● Problem description: Print the lines that start the entries and continue through the one holding "Click the 2020 (e) estimate header", please, exactly and with the pictures omitted.

● Given data:
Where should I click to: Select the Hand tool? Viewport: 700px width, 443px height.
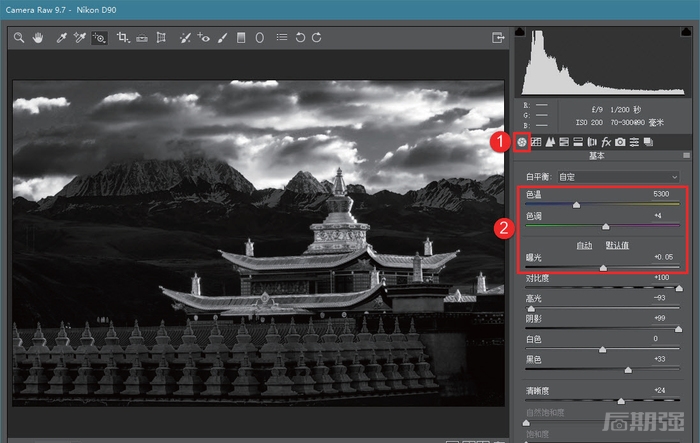pyautogui.click(x=38, y=38)
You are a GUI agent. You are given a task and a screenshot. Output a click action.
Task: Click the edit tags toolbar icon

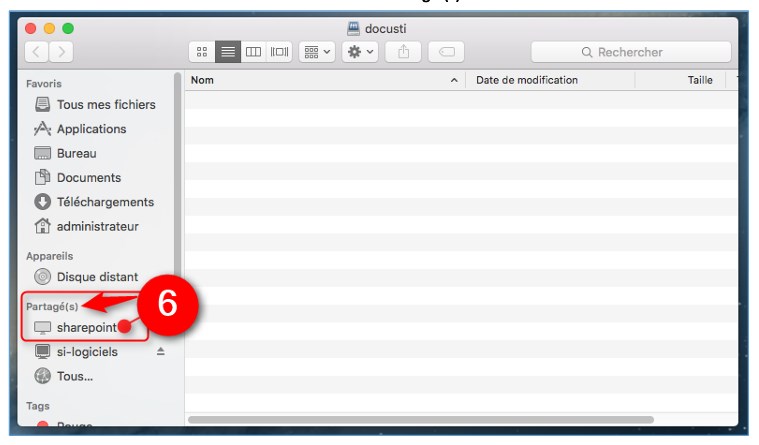click(x=447, y=52)
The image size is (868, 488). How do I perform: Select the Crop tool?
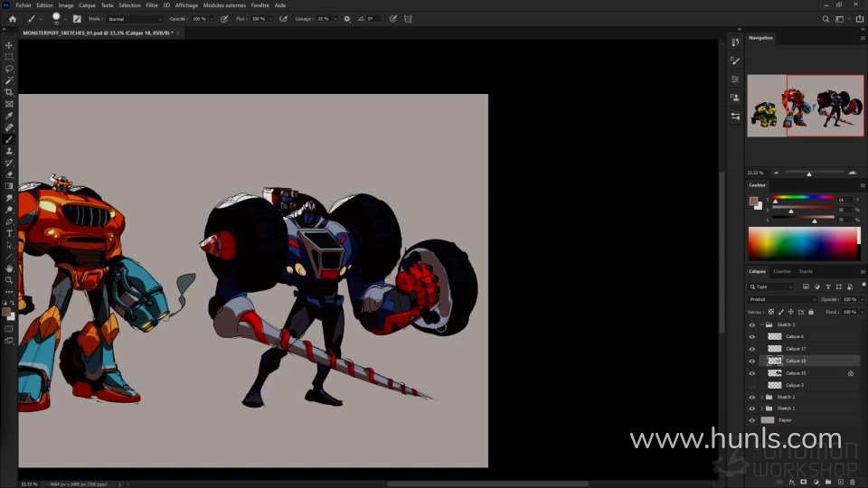pyautogui.click(x=9, y=92)
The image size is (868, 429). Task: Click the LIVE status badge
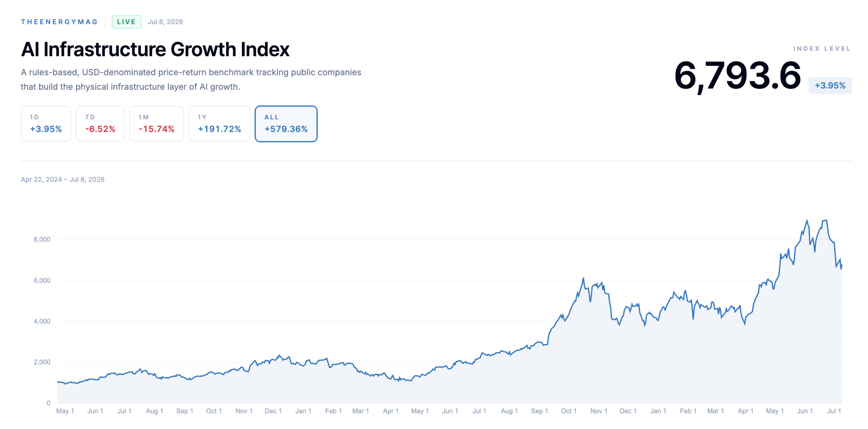(x=126, y=22)
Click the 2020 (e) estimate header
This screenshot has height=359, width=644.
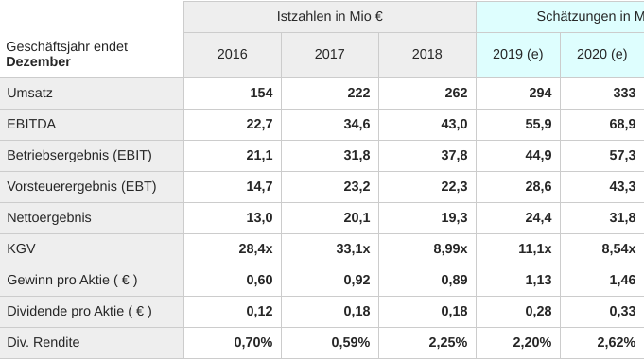coord(602,55)
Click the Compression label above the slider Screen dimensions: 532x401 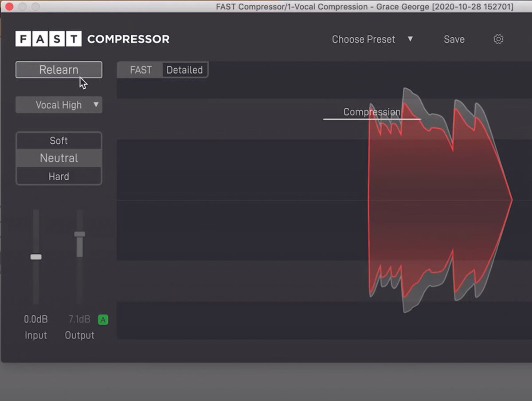pyautogui.click(x=372, y=112)
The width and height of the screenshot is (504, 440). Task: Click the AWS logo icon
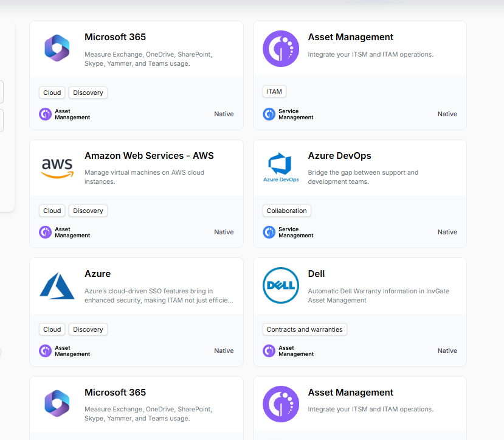coord(57,168)
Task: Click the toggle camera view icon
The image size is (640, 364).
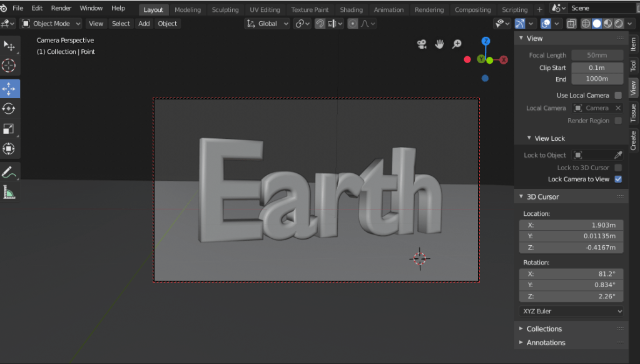Action: click(x=422, y=44)
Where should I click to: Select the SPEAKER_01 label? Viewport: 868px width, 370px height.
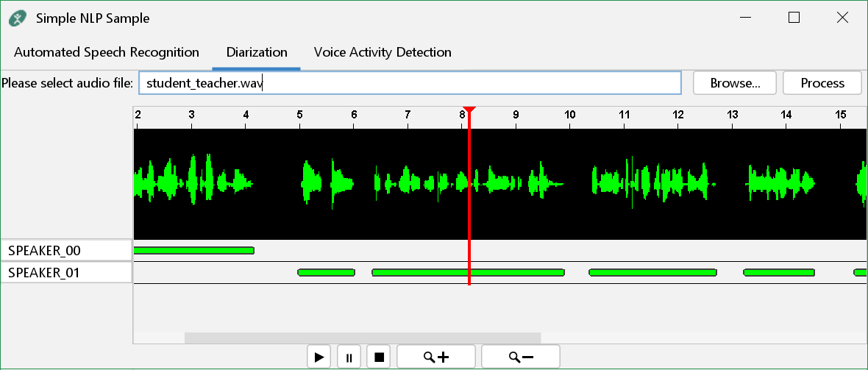tap(66, 273)
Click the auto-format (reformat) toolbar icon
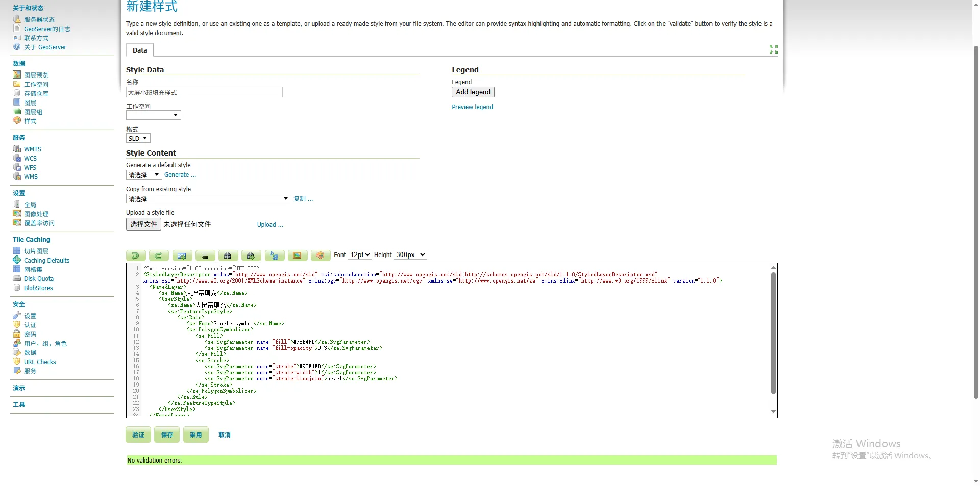Viewport: 980px width, 486px height. [205, 255]
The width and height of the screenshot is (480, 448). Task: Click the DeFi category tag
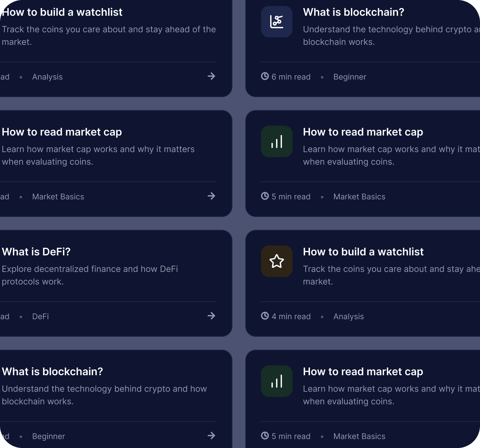pos(40,316)
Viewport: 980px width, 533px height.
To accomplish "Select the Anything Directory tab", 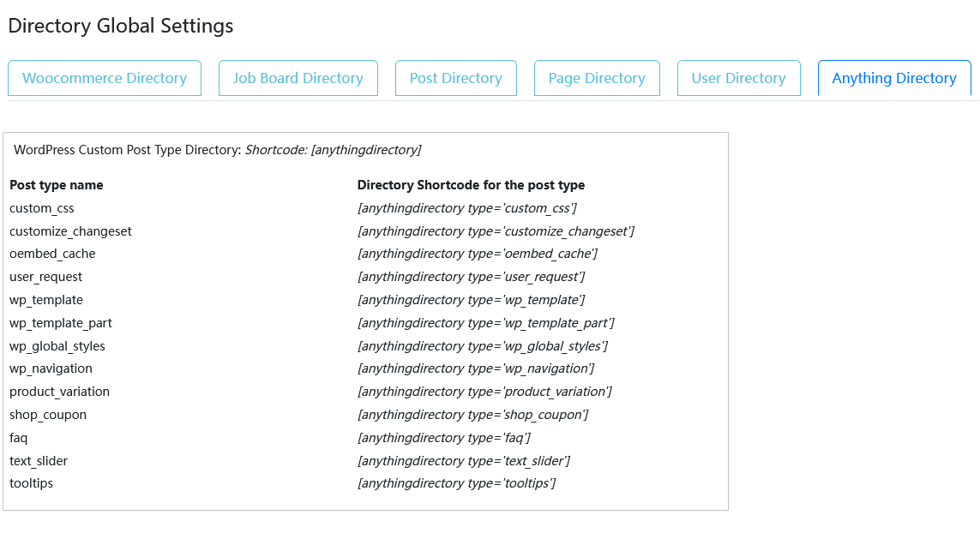I will click(x=894, y=78).
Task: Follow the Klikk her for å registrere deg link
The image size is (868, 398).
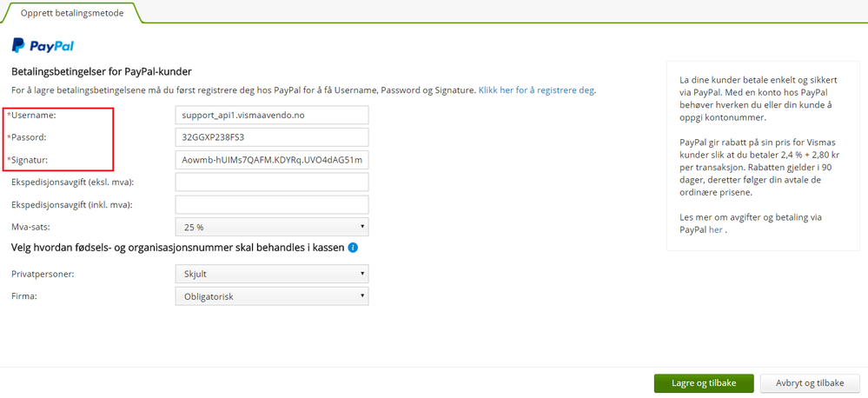Action: (x=537, y=90)
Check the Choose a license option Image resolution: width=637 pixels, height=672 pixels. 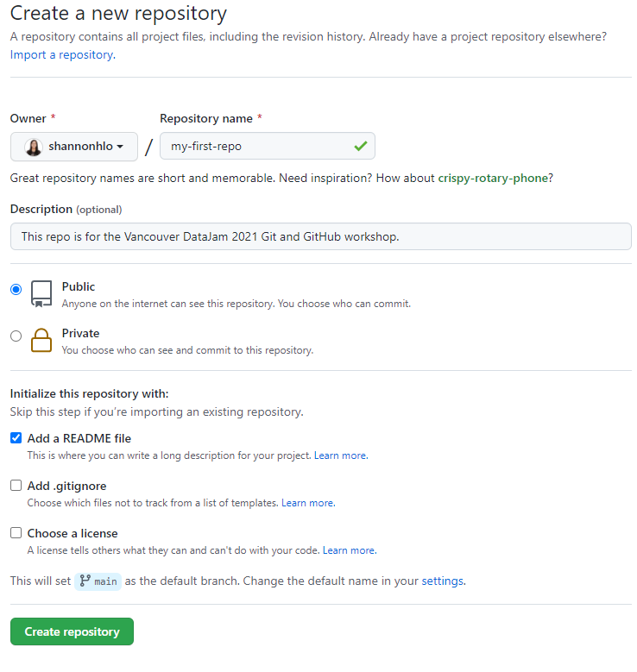point(16,533)
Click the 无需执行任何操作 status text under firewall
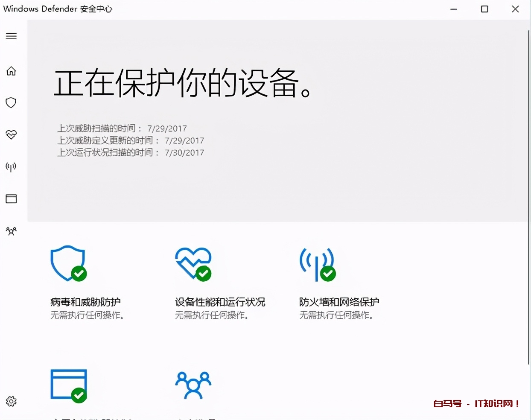Image resolution: width=531 pixels, height=420 pixels. (336, 315)
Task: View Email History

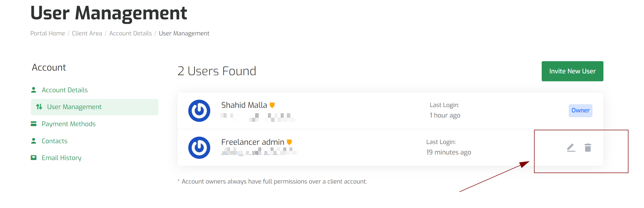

● Written response:
Where should I click to: Select the Hand tool? Viewport: 700px width, 443px height.
pyautogui.click(x=38, y=38)
You are a GUI agent. You are given a task and a screenshot. Output a click action.
Task: Click the edit tags toolbar icon

click(x=447, y=52)
The image size is (868, 488). How do I perform: Select the Crop tool?
pyautogui.click(x=9, y=92)
The image size is (868, 429). Task: Click the LIVE status badge
(x=126, y=22)
Click the 2020 (e) estimate header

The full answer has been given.